#### Problem to work on:
Starting at the line that contains "Task: Click the Hozzájárulok consent text" and stopping after the line that contains "Toggle the Schedule night light switch", transcribe the listing below exactly; do not include any pictures.

#### Input for this task:

_ _ _

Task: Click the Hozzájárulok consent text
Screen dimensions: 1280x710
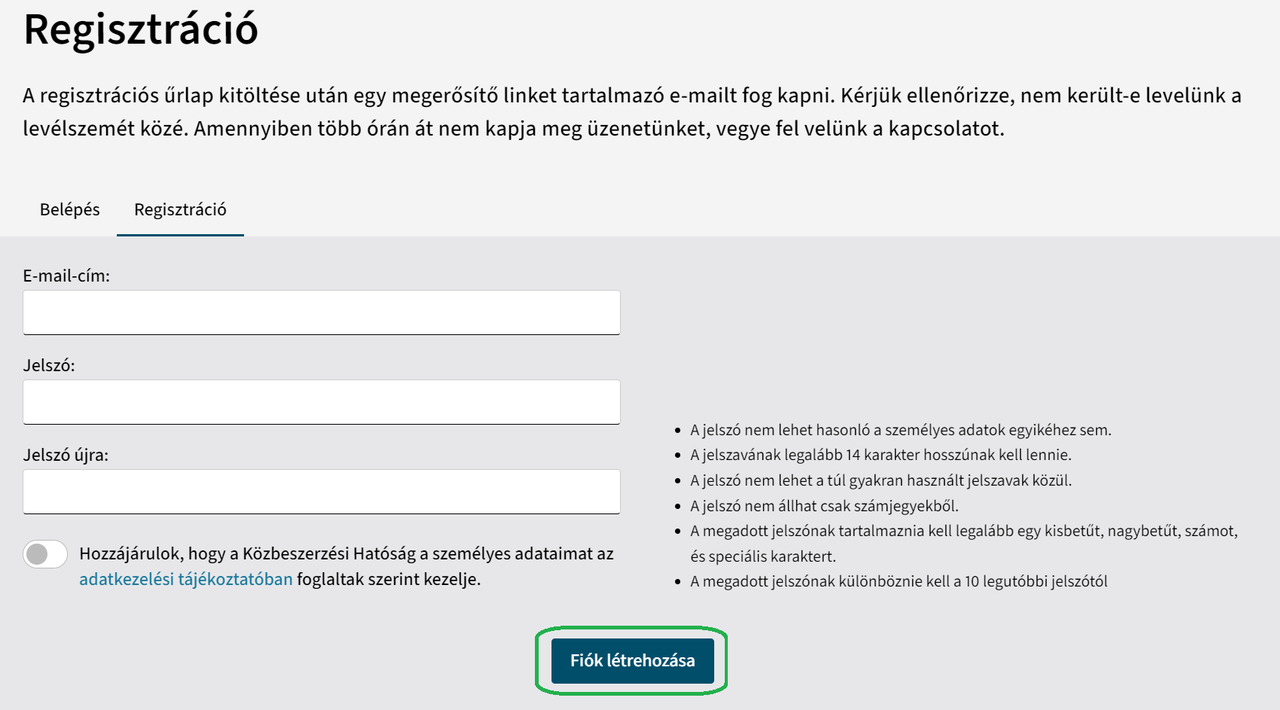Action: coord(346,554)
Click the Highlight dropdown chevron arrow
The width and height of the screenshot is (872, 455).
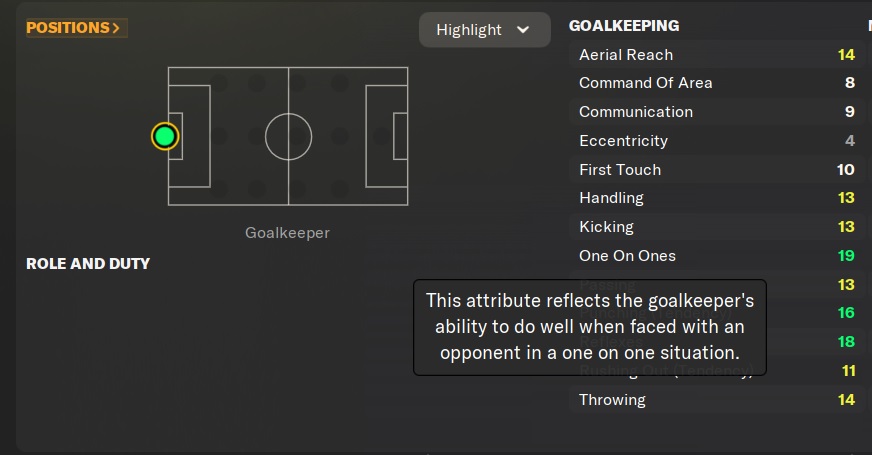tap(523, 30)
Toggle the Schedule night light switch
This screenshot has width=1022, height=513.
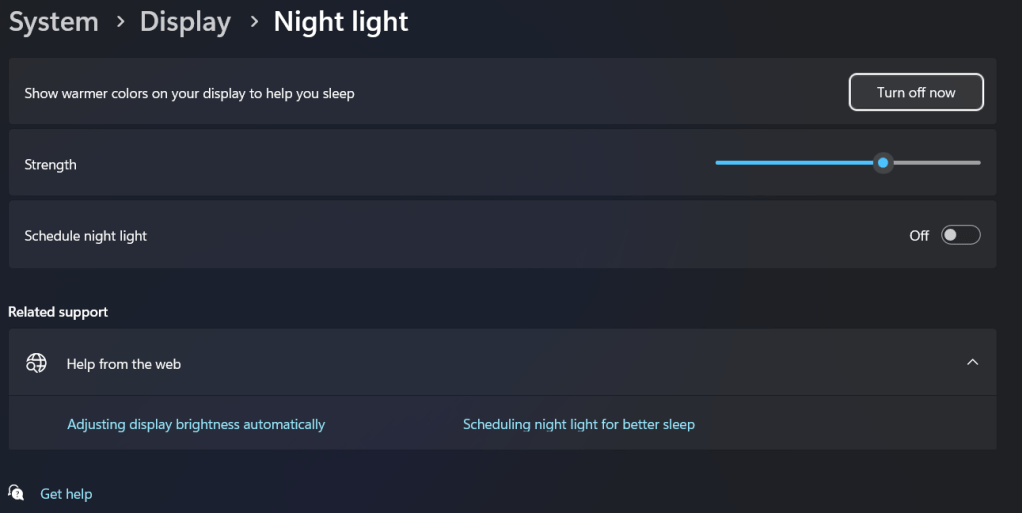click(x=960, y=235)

_ _ _

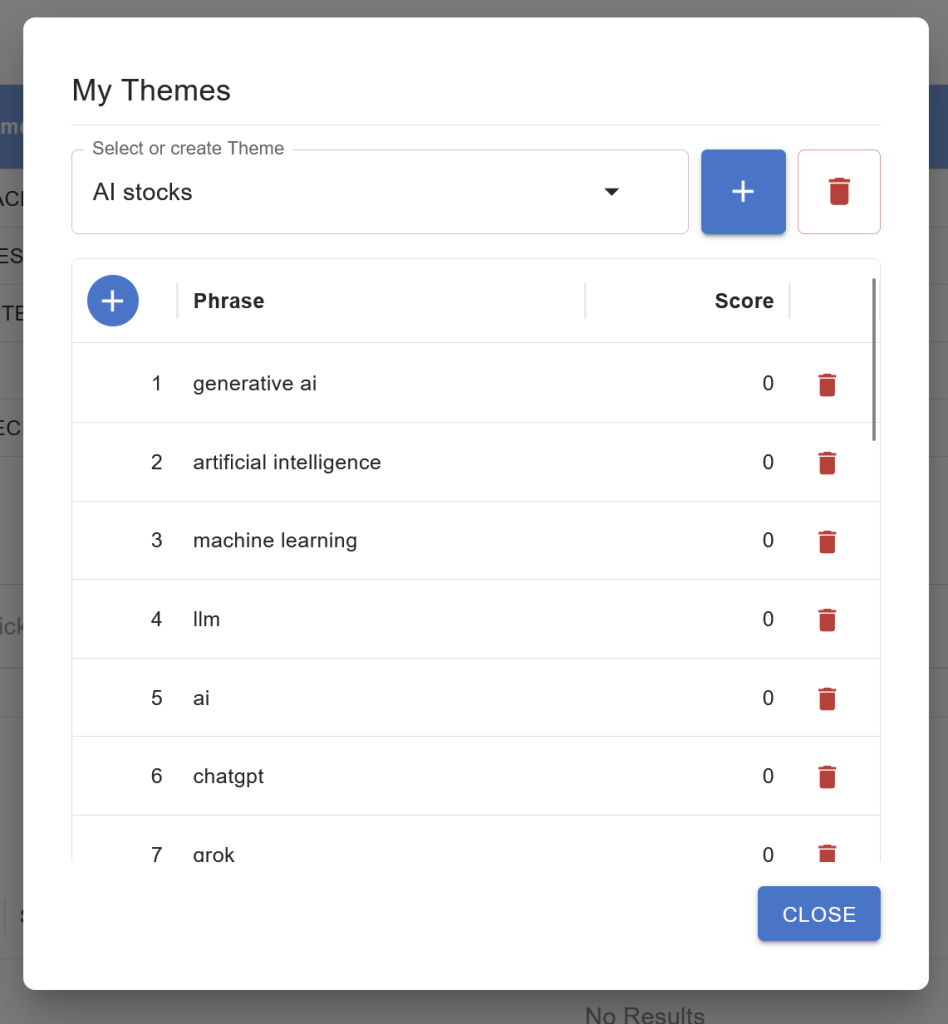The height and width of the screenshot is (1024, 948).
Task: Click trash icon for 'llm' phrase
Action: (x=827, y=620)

_ _ _

#### Answer box:
Task: Click the Hozzájárulok consent text
Screen dimensions: 1280x710
Action: coord(346,554)
Click the Highlight dropdown chevron arrow
The width and height of the screenshot is (872, 455).
tap(523, 30)
Toggle the Schedule night light switch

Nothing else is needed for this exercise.